I'd be grateful for any feedback and comments as to anything else you would find useful to include.

Happy reading! 

Natalie
[email protected]


----------



## Alph (Oct 9, 2008)

Hi Nat,

Thanks for the link to the new surrogacy area; it looks to be very useful.  I am wondering if you can point me in the right direction.  I'm thinking about pursuing surrogacy in India, and have recently been in contact with a local lawyer to ask about the legalities of returning to the UK with a child born abroad to a foreign surrogate.  I live in Scotland, but from what I can make out Scottish and English law do not differ greatly when it comes to Parental Orders.  I presume that the HFEA Act is a reserved matter.  

The solicitor I spoke with seemed to think that it would not be necessary to apply for a Parental Order if my partner and my names are on the birth certificate.  However, from reading your website, it seems that we would have to.  Help!  

Would you be able to advise a Scottish couple?

Many thanks.

Katie.


----------



## NatGamble (Mar 1, 2007)

Hi Katie

You do need to be immensely careful about this stuff and, yes, you will almost certainly need a parental order.  The HFE Act applies throughout the UK although there are slightly different rules for Scotland as regards the process you go through etc.  I am an English lawyer, so can't deal with Scottish legal process, but I do have links with a friendly Scottish family lawyer who may be able to help, perhaps together with my specialist knowledge on this area.

Feel free to email me at [email protected] if you want to explore this further.

Best wishes

Natalie


----------



## Viola (Sep 12, 2007)

Hi Natalie,
Just wanted to say congratulations on your appearance on Woman's Hour re surrogacy  and maternity leave on Friday 19th June. I thought you were excellent and I hope that eventually there will be changes to the law around maternity leave for intended mothers and around the timing of the parental order. Thanks very much.
Viola x


----------



## CarolynB (May 17, 2008)

Viola - thanks for letting us know about the piece on Woman's Hour.  Just listened to it through the Woman's Hour web site.  

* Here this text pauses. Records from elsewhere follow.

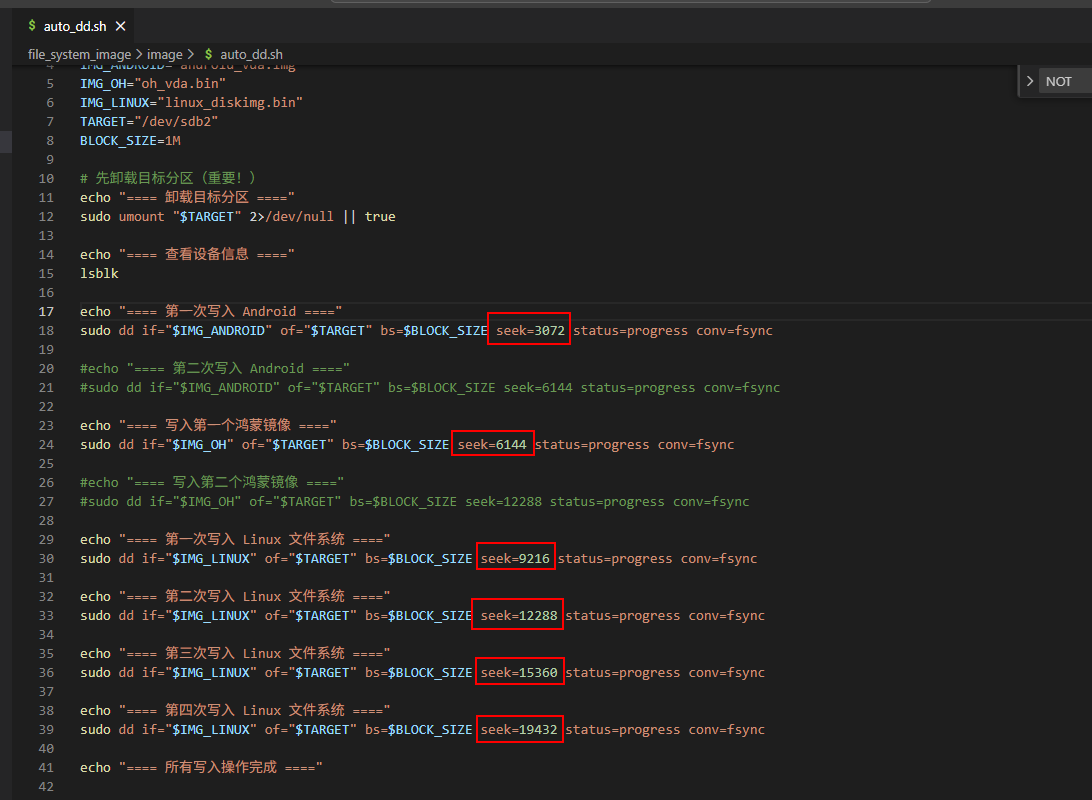Place cursor on seek=3072 in Android dd line
The height and width of the screenshot is (800, 1092).
(529, 330)
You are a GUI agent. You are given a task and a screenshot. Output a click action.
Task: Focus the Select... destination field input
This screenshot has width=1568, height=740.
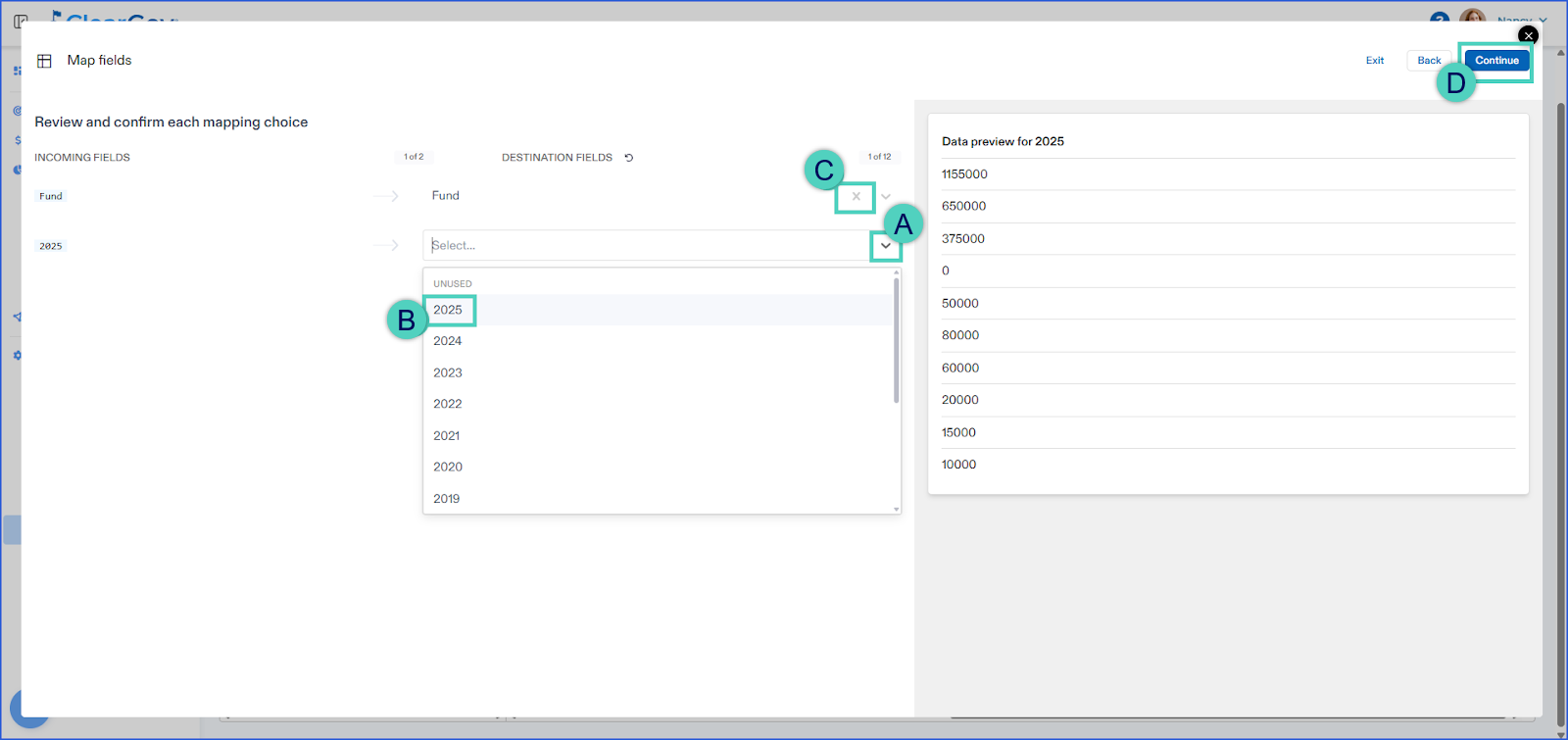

Natalie - awesome as ever.  Well done you    

Lisa/Gigglygirl - you were great too.  

Good work girls.  Must help raise the profile of the issues that we face as IM, especially around maternity leave.

Carolyn xxxxxx


----------



## NatGamble (Mar 1, 2007)

Awww - thanks Carolyn and Viola

I loved Kim and Lisa's stories, so eloquently told. There is so much negative press about surrogacy, so to hear two women saying what an amazing journey it had been and how positive their relationship with their surrogate was was immensely powerful (and I have to confess that hearing Lisa talk transported me straight back to the days my kids were born and made me feel quite emotional - I'm sure I'm not the only listening mother to have felt that way!).

Here's the link in case anyone else wants to listen:

http://www.bbc.co.uk/radio4/womanshour/01/2009_24_fri.shtml

Natalie


----------



## SuziT (Aug 18, 2007)

Hi Natalie, just a quick question please.........

I live in Nothern Ireland and when we tried to organise a parental order last year we were told that it wasnt possible in Northern Ireland and that we had to go down the route of adoption.  Is that the case?.

many thanks

Nicola.


----------